Cae al suelo y sabe que el dolor jamás se marchará. Sabe que su carrera ha terminado. Tenía 20 años.

Tragedia. Ya en Texas, fundó junto a su marido una cadena de restaurantes y una cafetería, al mismo tiempo que se graduaba con honores en la Southern Methodist University. Y entonces el destino volvió a traicionarle. Tenía 32 años y volvió al hospital. Diagnóstico lapidario: cáncer de ovarios. Inoperable. Mortal. Los días que le quedasen los pasaría entre terribles dolores, siempre presentes.

Éxito. ¿Su respuesta? Volvió a montar a caballo, riéndose del azar que acabo con su carrera tenística. Creó la Maureen Connolly Brinker Foundation, aún vigente, para promocionar el tenis entre los jóvenes sin recursos, especialmente si son niñas.

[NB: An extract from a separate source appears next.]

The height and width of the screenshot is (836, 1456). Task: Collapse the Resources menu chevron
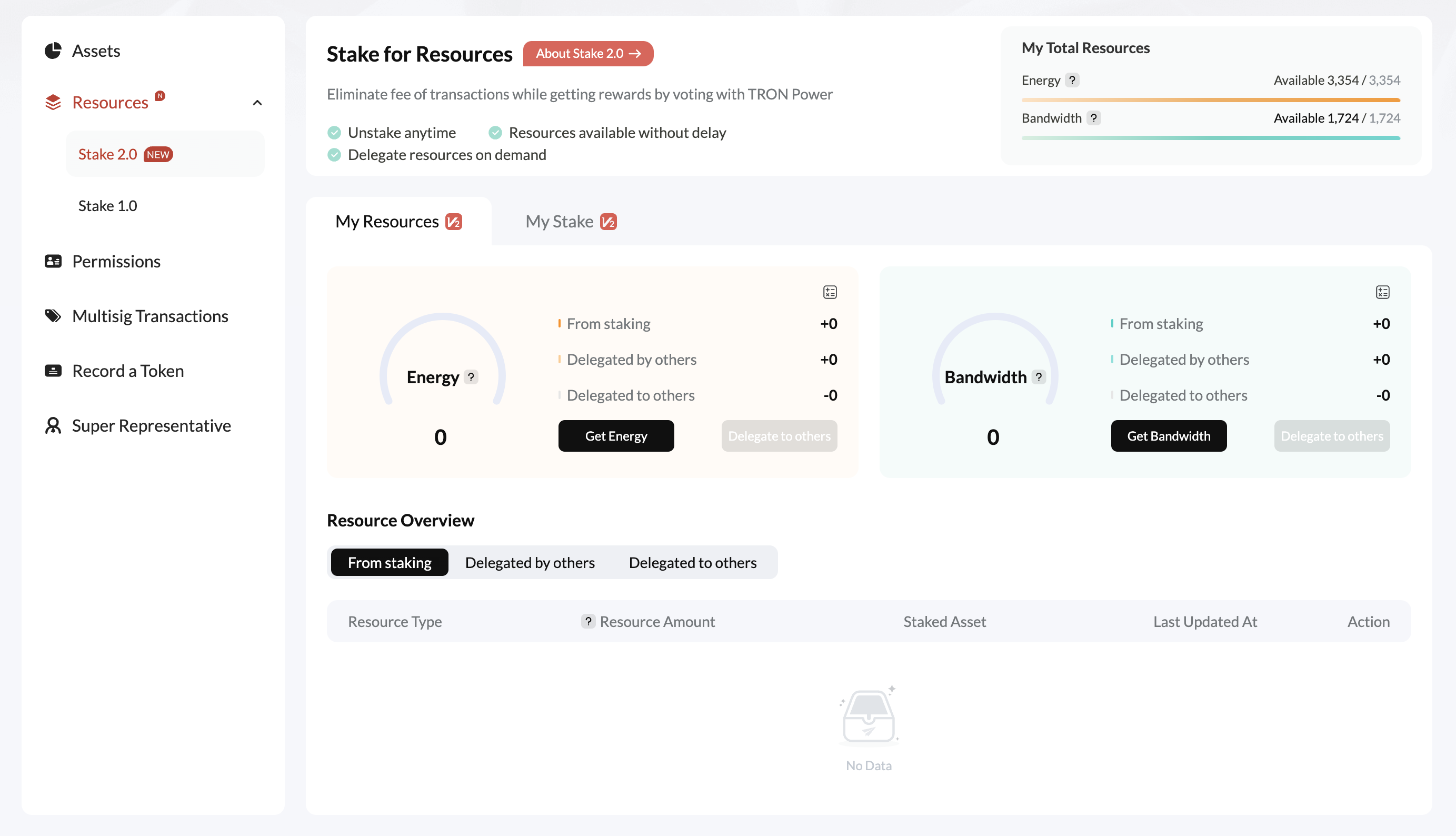click(257, 103)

Y visitó a Patsy Zellmer, amiga y antigua pareja de dobles, que estaba a punto de morir de cáncer. “Tuvo los cojones de ir y gastar bromas para que sonriese”, cuenta uno de los presentes. Poco después, el 21 de junio de 1969, Little Mo perdió la única batalla de su vida. La que nadie gana, aunque hay muchas formas de perderla. La suya, heroica. Moría “la hija del éxito y la tragedia”. No había cumplido los 35 años.

En su funeral, el reverendo Robert N. Watkin Jr. se salió del guión eclesiástico y se apoyó en el deporte de la fallecida: “hace falta mucho coraje para remontar un 0-5 en las pistas de tenis. Hace falta mucho coraje para superar un terrible accidente a caballo y tener una vida plena. Y hace falta mucho coraje para afrontar una muerte segura con la cabeza bien alta. Y ella tenía mucho coraje”. Todos los presentes asintieron.

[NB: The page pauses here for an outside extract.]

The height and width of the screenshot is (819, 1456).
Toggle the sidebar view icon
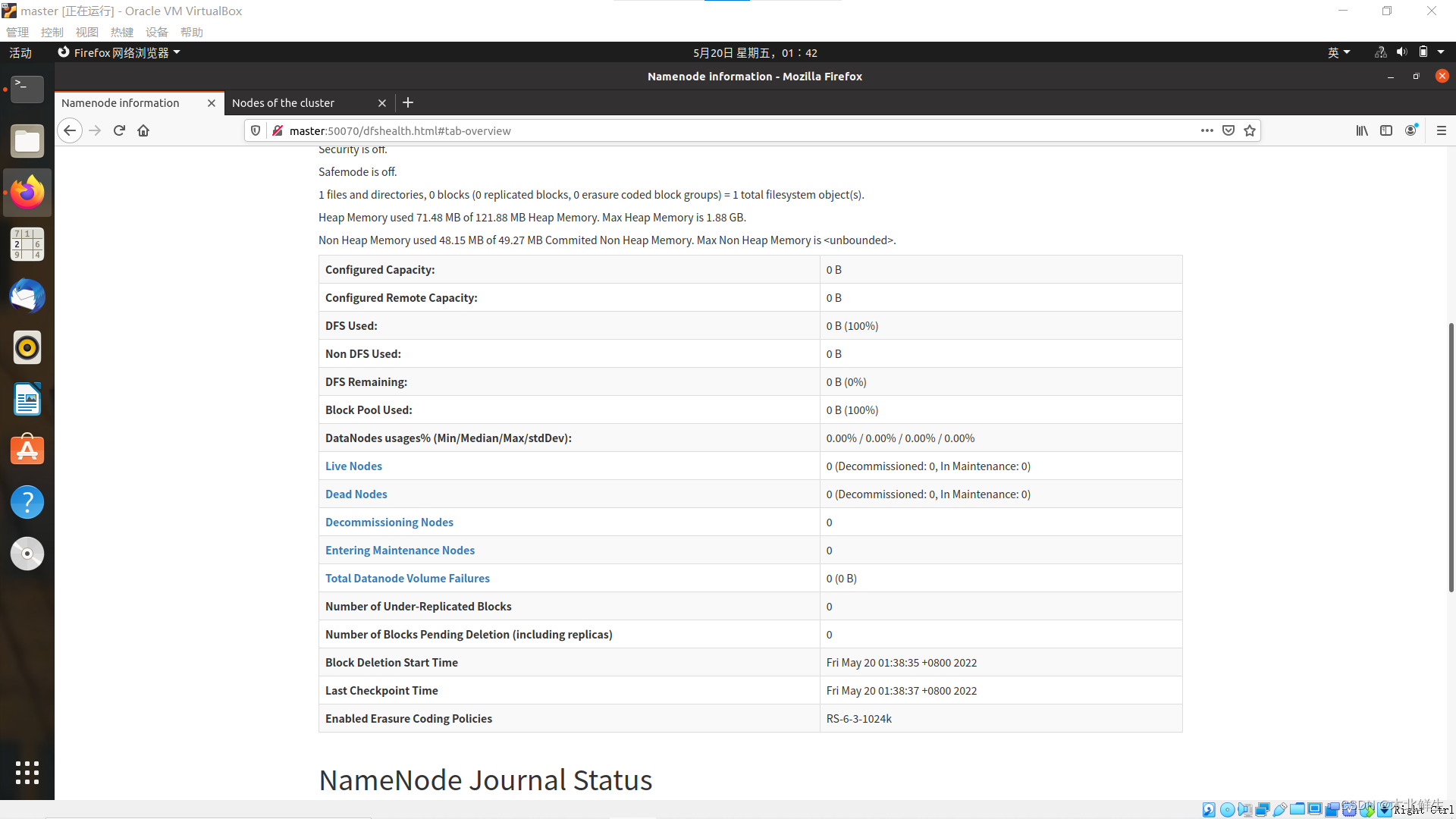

Justo antes de su vigésimo cumpleaños Maureen Catherine Connolly había levantado nueve trofeos del Grand Slam, había conquistado Melbourne, París y Londres sin conocer la derrota, y se había ganado cada letra de su apodo. Con un simple guiño del azar, sin la tragedia como condena, ¿estaríamos ante la mejor tenista de la historia? ¿Los 24 Grand Slam de Margaret Court seguirían siendo una frontera nunca cruzada? “Fue muy triste que tuviese que retirarse tan pronto porque no sabemos cuántos grandes más habría ganado. Hubiese sido genial verle competir ante Tracy Austin o Chris Evert, o incluso contra Martina Navratilova”, dice Billie Jean King. “Little Mo fue una gran campeona del tenis. Sin el accidente que cortó su carrera, todas habríamos estado persiguiendo sus récords. Y lo que es más importante, fue una gran campeona de la vida, ayudando a todos los que la rodearon”, responde la propia Navratilova.

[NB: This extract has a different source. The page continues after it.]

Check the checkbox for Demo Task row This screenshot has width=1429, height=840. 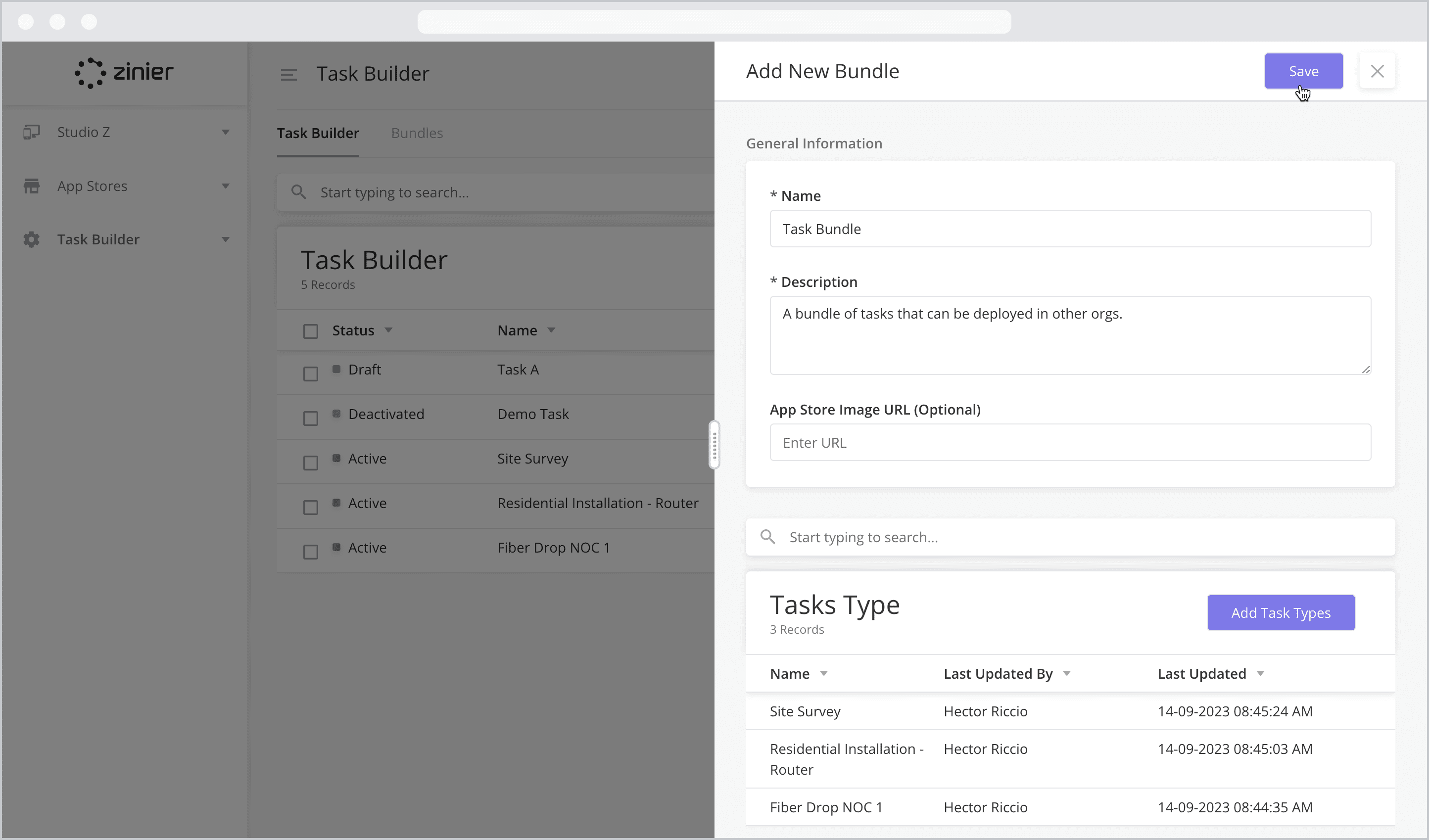[310, 418]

¿Y Connolly? ¿Qué dice Maureen Catherine? “He tenido todo lo que quería. Y todo lo que he tenido, se lo debo al tenis. Me dio una vida terriblemente excitante. Una vida maravillosa. Si me tuviese que ir mañana, habría vivido tanto como 10 personas. He vivido diez vidas”, confesó cuando la muerte ya le acechaba. En 34 años, a la niña de corazón saludable y vigoroso le había dado tiempo a ser esposa, madre, bailarina, pianista, cantante, amazona, reportera, comentarista, escritora, estudiante, restauradora, filántropa… y jugadora de tenis. Campeona de tenis. Odiaba perder, y casi nunca lo hizo. Insumergible. Indestructible. Little Mo.